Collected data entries
##########

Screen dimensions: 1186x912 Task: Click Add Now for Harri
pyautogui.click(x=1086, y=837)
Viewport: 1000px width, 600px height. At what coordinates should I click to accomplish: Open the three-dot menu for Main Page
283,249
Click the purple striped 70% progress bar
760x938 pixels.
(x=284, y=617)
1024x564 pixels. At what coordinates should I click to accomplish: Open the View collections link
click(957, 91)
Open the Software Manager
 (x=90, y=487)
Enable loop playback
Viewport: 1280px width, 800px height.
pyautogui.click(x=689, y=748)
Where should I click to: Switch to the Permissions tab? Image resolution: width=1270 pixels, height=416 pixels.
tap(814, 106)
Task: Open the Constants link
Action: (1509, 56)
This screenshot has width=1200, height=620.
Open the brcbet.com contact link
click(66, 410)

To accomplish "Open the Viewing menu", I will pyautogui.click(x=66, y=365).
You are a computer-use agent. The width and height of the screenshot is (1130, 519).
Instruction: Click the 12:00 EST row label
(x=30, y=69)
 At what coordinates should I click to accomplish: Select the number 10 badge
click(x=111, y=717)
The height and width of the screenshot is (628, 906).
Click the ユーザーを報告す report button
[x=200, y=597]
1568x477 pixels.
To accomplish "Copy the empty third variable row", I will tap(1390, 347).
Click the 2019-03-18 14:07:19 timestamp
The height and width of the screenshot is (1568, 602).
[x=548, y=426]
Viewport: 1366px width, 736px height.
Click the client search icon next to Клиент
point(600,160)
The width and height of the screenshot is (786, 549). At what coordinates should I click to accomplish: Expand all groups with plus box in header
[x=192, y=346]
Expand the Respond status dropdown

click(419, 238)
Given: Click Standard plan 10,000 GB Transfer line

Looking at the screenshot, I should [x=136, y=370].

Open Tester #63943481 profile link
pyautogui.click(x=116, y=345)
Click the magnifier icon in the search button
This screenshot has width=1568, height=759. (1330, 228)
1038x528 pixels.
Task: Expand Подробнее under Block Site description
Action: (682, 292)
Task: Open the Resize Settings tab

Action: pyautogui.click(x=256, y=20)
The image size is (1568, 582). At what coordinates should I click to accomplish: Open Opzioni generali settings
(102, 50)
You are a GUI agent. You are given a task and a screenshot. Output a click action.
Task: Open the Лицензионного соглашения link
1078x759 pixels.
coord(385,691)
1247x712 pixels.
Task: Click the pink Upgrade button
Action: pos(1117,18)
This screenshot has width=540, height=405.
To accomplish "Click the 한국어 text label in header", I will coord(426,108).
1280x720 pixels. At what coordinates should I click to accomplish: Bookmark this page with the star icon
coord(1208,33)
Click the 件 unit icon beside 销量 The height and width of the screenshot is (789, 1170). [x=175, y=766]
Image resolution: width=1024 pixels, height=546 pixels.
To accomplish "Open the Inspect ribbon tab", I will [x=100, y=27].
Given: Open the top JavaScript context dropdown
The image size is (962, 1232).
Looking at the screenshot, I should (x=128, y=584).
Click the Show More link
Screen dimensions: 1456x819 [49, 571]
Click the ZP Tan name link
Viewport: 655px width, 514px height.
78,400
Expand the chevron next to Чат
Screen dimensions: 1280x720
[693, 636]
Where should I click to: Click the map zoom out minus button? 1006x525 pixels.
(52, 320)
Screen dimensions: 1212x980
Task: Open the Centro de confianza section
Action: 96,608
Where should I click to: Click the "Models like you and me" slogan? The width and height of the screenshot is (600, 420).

##########

_Action item:_ Go to the line with "Where should I click to: Switch" in the entries above and repeat every line from there through the line with "This screenshot has width=540, height=405.", exactly and with no other text.

_Problem solution:_
Where should I click to: Switch to the Permissions tab? Image resolution: width=1270 pixels, height=416 pixels.
tap(814, 106)
Task: Open the Constants link
Action: (1509, 56)
This screenshot has width=1200, height=620.
Open the brcbet.com contact link
click(66, 410)

To accomplish "Open the Viewing menu", I will pyautogui.click(x=66, y=365).
You are a computer-use agent. The width and height of the screenshot is (1130, 519).
Instruction: Click the 12:00 EST row label
(x=30, y=69)
 At what coordinates should I click to accomplish: Select the number 10 badge
click(x=111, y=717)
The height and width of the screenshot is (628, 906).
Click the ユーザーを報告す report button
[x=200, y=597]
1568x477 pixels.
To accomplish "Copy the empty third variable row", I will tap(1390, 347).
Click the 2019-03-18 14:07:19 timestamp
The height and width of the screenshot is (1568, 602).
[x=548, y=426]
Viewport: 1366px width, 736px height.
Click the client search icon next to Клиент
point(600,160)
The width and height of the screenshot is (786, 549). At what coordinates should I click to accomplish: Expand all groups with plus box in header
[x=192, y=346]
Expand the Respond status dropdown

click(419, 238)
Given: Click Standard plan 10,000 GB Transfer line

Looking at the screenshot, I should [x=136, y=370].

Open Tester #63943481 profile link
pyautogui.click(x=116, y=345)
Click the magnifier icon in the search button
This screenshot has width=1568, height=759. (1330, 228)
1038x528 pixels.
Task: Expand Подробнее under Block Site description
Action: (682, 292)
Task: Open the Resize Settings tab

Action: pyautogui.click(x=256, y=20)
The image size is (1568, 582). At what coordinates should I click to accomplish: Open Opzioni generali settings
(102, 50)
You are a GUI agent. You are given a task and a screenshot. Output a click action.
Task: Open the Лицензионного соглашения link
1078x759 pixels.
coord(385,691)
1247x712 pixels.
Task: Click the pink Upgrade button
Action: pos(1117,18)
This screenshot has width=540, height=405.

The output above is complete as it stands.